The request. Lay out the lines of the listing from the line with "This screenshot has height=327, width=732." up to and including the line with "click(630, 18)" as a Markdown table with the columns Row and Line, numbering each row and skipping blank lines.

Input for this task.
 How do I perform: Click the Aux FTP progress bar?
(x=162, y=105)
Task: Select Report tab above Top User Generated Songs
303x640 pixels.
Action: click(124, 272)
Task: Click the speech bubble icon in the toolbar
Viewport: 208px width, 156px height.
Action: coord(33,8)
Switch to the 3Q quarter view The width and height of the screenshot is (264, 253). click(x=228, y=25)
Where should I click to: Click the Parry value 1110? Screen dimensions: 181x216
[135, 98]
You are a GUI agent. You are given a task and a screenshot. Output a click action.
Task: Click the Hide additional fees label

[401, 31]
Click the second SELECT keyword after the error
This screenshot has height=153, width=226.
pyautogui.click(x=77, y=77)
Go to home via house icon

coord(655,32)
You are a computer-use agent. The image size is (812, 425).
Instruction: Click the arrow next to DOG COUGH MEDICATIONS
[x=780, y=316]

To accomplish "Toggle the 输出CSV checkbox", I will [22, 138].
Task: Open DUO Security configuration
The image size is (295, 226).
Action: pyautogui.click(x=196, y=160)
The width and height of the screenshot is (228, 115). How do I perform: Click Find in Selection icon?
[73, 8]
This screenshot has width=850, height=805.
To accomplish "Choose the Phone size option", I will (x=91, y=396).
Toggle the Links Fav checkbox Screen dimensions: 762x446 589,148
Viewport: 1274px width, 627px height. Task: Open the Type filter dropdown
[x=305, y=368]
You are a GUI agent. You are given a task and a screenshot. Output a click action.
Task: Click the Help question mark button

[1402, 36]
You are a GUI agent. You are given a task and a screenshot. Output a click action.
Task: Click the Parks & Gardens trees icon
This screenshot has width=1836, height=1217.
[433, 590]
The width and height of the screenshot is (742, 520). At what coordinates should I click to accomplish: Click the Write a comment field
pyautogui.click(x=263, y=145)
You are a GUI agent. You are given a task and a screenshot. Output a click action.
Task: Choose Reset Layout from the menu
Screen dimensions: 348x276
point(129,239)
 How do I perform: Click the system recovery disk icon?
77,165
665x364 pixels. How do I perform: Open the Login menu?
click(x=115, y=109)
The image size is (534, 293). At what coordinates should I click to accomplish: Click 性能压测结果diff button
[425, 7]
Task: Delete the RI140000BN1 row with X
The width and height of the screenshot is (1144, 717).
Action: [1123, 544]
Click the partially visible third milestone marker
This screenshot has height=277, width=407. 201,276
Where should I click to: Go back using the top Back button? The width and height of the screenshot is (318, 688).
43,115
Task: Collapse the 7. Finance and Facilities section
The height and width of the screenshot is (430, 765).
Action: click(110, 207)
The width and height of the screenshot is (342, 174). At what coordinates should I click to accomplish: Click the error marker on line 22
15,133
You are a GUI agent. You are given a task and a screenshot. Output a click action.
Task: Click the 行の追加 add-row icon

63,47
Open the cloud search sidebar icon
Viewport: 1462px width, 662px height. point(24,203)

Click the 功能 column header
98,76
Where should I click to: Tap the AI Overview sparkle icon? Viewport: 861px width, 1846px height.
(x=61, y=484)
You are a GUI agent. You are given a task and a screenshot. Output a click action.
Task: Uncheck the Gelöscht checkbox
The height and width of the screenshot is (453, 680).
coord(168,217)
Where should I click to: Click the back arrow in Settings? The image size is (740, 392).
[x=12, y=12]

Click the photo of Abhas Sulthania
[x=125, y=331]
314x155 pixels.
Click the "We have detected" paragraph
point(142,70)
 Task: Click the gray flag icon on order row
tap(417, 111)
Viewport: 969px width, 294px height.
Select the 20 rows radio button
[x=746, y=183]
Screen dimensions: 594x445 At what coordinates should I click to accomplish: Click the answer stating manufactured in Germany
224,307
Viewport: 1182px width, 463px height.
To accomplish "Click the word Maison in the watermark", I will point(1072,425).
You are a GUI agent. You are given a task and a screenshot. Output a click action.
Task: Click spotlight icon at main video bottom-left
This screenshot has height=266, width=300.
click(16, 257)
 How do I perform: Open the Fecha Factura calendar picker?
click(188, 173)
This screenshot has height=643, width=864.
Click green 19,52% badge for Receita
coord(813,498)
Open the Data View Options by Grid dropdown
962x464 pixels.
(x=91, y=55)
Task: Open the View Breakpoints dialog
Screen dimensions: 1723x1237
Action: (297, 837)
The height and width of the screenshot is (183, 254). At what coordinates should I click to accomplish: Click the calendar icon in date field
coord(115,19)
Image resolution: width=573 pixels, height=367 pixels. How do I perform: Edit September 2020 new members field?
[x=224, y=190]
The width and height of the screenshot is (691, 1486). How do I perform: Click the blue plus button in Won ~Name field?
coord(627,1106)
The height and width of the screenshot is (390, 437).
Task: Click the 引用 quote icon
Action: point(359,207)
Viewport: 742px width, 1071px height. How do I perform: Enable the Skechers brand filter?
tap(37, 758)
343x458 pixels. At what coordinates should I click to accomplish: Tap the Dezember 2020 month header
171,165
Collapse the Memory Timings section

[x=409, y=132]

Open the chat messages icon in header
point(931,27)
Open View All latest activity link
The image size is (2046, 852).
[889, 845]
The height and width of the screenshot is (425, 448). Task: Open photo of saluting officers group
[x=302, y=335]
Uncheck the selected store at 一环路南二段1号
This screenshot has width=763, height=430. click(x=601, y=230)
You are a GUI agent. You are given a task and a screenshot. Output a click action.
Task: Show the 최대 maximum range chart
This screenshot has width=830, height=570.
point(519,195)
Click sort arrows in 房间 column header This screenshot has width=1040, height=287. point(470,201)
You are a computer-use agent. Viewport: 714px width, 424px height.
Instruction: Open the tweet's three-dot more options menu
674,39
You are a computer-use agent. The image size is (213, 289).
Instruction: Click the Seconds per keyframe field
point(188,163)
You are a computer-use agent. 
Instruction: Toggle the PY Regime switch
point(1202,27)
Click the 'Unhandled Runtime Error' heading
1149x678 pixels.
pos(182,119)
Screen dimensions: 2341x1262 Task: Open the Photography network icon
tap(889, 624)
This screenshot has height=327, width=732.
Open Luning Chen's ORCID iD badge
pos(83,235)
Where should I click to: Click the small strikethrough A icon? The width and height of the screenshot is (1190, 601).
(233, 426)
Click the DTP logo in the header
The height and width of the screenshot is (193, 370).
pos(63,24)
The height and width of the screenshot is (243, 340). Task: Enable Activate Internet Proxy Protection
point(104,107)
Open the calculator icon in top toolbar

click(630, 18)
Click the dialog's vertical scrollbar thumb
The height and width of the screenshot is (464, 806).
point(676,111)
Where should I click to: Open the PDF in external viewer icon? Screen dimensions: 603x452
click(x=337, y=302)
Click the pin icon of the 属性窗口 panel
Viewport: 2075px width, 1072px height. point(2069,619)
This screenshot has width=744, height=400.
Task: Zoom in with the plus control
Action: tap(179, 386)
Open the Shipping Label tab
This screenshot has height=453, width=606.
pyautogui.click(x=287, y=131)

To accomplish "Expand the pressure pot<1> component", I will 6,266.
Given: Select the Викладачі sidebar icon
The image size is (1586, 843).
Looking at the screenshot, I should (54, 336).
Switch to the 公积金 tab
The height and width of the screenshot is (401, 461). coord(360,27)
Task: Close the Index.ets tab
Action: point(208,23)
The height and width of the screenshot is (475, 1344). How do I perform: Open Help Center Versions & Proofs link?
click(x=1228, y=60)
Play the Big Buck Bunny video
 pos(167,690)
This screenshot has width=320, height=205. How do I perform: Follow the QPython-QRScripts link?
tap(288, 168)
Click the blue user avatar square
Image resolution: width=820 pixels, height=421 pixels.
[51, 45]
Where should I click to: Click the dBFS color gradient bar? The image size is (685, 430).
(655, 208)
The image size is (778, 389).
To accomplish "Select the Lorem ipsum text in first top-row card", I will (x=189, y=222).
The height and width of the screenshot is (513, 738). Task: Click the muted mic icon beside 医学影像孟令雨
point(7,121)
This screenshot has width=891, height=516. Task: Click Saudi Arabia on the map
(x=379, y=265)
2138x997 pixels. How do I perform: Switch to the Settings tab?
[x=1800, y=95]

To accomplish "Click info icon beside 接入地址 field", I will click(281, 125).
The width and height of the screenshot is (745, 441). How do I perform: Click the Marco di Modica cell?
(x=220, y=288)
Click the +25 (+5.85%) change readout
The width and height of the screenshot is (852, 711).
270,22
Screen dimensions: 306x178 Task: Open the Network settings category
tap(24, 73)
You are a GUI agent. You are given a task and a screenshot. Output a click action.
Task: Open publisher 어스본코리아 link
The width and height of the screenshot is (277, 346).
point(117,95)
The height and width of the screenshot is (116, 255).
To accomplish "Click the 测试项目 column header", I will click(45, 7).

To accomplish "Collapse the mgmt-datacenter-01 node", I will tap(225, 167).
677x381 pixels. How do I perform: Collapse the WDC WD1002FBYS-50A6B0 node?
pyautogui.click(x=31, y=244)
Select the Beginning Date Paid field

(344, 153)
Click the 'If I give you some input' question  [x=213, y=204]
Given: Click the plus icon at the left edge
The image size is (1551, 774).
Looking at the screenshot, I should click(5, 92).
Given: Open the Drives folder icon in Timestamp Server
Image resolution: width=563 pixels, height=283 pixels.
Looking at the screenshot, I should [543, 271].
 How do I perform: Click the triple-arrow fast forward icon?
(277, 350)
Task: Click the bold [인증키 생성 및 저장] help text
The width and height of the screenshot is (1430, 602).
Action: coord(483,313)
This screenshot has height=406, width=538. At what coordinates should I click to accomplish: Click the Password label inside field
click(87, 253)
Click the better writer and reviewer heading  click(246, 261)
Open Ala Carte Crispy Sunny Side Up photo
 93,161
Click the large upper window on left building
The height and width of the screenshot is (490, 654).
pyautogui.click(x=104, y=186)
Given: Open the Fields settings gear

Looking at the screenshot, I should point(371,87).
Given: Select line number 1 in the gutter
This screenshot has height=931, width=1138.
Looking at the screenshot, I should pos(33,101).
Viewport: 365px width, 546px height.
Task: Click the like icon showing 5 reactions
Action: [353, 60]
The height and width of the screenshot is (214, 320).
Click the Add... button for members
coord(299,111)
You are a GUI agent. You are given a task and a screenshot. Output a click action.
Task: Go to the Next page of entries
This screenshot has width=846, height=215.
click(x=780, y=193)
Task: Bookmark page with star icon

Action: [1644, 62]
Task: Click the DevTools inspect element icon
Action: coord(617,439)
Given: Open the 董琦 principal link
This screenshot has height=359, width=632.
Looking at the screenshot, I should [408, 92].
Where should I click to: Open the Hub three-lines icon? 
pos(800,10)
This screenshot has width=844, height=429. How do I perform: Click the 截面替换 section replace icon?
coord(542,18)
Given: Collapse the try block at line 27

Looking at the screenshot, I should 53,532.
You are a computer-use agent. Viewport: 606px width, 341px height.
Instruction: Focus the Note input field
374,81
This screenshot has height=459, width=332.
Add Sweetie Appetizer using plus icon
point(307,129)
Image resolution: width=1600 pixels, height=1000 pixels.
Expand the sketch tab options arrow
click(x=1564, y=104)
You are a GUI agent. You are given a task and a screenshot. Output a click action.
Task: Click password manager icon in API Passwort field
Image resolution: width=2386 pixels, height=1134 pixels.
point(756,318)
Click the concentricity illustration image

Answer to this problem.
| Row | Line |
|---|---|
| 1 | This screenshot has height=327, width=732. |
| 2 | Open Luning Chen's ORCID iD badge |
| 3 | pos(83,235) |
| 4 | Where should I click to: Click the small strikethrough A icon? The width and height of the screenshot is (1190, 601). |
| 5 | (233, 426) |
| 6 | Click the DTP logo in the header |
| 7 | The height and width of the screenshot is (193, 370). |
| 8 | pos(63,24) |
| 9 | The height and width of the screenshot is (243, 340). Task: Enable Activate Internet Proxy Protection |
| 10 | point(104,107) |
| 11 | Open the calculator icon in top toolbar |
| 12 | click(630, 18) |